A minimalist open-source LLM inference stack with structured outputs using SGLang and minimal API key auth via a Bun web server for 3x higher throughput than FastAPI.
The stack is currently highly-opinionated and likely to generalize and change.
The following assumes you're running on a Linux machine (likely in the cloud) with a GPU.
To build and run the Docker image:
docker build -t inference .
docker run -p 3000:3000 \
-e SERVER_API_KEY=your_api_key \
-e HF_TOKEN=your_hf_token \
inference
The pre-built Docker image is also available on GHCR as rubriclab/inference:latest
. To run the pre-built image:
docker run -p 3000:3000 \
-e SERVER_API_KEY=your_api_key \
-e HF_TOKEN=your_hf_token \
ghcr.io/rubriclab/inference:latest
Install Skypilot and connect an infra provider. We recommend using uv for fast setup and Vast for competitively-priced GPUs or Runpod for a good experience.
First, grab an API key from your cloud provider (e.g. Vast or Runpod).

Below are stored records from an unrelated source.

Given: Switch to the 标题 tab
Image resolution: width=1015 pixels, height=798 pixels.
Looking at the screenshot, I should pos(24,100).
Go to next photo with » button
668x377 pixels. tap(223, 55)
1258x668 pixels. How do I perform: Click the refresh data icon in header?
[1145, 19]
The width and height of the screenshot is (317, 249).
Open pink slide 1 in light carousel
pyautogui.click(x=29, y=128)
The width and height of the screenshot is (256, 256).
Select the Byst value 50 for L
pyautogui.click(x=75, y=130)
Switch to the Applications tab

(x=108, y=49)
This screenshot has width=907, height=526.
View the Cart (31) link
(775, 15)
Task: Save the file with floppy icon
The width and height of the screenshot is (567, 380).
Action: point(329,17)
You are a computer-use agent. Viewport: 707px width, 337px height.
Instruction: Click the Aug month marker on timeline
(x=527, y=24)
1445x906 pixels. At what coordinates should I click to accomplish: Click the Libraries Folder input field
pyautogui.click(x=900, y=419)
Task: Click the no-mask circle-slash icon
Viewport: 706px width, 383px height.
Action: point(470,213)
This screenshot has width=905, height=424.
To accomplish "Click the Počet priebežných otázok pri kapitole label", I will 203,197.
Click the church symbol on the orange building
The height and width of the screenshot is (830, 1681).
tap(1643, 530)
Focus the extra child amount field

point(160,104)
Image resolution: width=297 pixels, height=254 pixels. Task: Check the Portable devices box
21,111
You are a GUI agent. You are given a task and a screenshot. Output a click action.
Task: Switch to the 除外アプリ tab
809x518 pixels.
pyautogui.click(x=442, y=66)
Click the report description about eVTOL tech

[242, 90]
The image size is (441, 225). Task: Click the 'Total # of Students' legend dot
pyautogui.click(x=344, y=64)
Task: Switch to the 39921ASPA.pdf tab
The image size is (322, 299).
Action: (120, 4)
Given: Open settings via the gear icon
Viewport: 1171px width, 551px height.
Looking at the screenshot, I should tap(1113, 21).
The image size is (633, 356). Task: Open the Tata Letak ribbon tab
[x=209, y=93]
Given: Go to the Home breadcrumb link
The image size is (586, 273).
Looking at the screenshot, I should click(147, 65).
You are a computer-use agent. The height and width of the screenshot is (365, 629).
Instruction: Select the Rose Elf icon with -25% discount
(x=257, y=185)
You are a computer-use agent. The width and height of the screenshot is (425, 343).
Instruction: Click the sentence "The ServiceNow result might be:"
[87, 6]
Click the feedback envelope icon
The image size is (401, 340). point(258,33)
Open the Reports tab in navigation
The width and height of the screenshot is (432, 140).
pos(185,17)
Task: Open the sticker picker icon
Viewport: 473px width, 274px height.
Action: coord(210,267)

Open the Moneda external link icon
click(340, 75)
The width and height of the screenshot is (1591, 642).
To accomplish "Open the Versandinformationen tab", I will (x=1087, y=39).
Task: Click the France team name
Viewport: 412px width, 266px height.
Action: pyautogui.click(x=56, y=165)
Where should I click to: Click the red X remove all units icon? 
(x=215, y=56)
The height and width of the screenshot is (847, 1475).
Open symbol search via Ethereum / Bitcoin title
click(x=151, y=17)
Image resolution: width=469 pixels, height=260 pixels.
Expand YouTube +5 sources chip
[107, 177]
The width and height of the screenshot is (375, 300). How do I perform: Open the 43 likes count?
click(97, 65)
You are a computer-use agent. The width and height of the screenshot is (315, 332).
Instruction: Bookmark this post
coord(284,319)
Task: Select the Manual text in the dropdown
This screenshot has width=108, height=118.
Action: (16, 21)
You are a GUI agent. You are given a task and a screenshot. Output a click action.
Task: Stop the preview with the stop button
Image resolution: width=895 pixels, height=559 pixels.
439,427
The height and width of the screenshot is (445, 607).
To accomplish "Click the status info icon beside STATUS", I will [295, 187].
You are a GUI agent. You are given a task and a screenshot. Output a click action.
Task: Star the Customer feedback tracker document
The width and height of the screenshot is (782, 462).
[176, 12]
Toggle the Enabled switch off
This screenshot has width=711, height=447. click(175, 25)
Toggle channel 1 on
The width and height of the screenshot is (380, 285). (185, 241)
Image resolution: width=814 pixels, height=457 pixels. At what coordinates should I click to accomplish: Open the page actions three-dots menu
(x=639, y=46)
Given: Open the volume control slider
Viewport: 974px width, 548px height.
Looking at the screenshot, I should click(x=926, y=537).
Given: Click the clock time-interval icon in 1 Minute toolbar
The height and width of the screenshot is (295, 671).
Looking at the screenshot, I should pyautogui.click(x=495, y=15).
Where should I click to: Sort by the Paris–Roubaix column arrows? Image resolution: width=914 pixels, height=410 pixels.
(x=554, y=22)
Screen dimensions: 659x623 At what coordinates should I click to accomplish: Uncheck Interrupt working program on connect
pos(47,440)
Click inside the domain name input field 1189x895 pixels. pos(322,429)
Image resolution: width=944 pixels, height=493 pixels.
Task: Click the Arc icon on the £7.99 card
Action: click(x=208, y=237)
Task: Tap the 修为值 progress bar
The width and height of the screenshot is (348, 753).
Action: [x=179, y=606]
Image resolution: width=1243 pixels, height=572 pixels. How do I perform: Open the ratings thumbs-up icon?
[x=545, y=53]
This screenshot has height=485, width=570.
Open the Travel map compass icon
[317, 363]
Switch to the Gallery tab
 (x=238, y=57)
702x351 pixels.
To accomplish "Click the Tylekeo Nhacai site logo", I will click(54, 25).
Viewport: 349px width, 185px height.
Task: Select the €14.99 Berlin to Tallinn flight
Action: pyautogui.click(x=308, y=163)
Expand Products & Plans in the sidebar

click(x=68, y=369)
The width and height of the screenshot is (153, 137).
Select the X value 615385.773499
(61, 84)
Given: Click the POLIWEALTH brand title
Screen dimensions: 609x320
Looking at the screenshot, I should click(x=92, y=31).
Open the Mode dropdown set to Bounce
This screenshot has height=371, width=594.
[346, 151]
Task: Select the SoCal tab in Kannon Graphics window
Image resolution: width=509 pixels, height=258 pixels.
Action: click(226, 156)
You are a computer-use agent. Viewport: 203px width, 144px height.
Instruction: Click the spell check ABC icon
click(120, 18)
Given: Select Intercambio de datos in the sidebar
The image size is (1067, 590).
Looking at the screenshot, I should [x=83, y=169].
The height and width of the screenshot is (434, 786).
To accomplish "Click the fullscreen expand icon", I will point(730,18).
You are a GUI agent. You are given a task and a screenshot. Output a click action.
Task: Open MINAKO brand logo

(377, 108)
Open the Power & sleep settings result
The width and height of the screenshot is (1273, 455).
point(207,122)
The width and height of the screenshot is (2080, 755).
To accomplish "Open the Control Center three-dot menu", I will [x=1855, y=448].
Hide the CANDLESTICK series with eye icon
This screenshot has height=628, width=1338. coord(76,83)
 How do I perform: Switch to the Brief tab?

curl -LsSf https://astral.sh/uv/install.sh | sh
uv venv --python 3.10
source .venv/bin/activate
uv pip install "skypilot[vast,runpod]"
# Vast
uv pip install "vastai-sdk>=0.1.12"
echo "<your_vast_api_key>" > ~/.vast_api_key
# Runpod
uv pip install "runpod>=1.6.1"
runpod config # then enter your API key
sky launch skypilot.yaml
Test the API from any OpenAI-compatible client:
cd test && bun i && touch .env
Populate your .env with:
BASE_URL=http://localhost:3000/v1
SERVER_API_KEY=your_api_key
Run the test:
bun index.ts
You should see a reasoning chain and a JSON payload conforming to the schema.